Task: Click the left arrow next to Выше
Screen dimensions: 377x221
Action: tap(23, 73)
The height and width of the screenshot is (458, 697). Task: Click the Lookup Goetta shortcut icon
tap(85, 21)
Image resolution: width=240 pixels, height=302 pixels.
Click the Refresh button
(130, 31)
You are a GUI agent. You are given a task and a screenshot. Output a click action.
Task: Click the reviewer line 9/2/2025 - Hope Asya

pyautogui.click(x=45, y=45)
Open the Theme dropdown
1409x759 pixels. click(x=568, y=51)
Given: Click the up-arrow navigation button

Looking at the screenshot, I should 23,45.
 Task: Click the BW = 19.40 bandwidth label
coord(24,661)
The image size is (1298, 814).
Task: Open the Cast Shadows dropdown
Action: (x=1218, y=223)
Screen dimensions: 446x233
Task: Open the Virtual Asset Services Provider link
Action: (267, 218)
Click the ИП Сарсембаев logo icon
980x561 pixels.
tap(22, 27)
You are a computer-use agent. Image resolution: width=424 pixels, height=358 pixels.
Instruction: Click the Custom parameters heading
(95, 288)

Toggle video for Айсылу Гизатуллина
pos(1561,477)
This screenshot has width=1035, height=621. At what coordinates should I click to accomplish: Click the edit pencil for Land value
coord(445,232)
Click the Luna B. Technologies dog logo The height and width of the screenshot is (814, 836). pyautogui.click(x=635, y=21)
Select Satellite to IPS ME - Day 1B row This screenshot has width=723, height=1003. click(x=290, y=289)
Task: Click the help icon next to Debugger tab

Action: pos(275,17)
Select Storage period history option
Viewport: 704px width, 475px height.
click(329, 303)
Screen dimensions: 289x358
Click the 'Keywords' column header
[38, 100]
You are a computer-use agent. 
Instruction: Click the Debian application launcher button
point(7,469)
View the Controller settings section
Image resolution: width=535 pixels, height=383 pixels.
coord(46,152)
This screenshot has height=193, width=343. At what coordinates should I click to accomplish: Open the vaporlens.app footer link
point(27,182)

·····

What to work on:
Starting at the line containing "View the Controller settings section" and ending at the end of the records, output the records as a two-column CSV with a header row of record_text and answer. Give one row per record, put each field in double quotes, and replace line breaks with spaces.

The solution:
record_text,answer
"View the Controller settings section Image resolution: width=535 pixels, height=383 pixels.","coord(46,152)"
"This screenshot has height=193, width=343. At what coordinates should I click to accomplish: Open the vaporlens.app footer link","point(27,182)"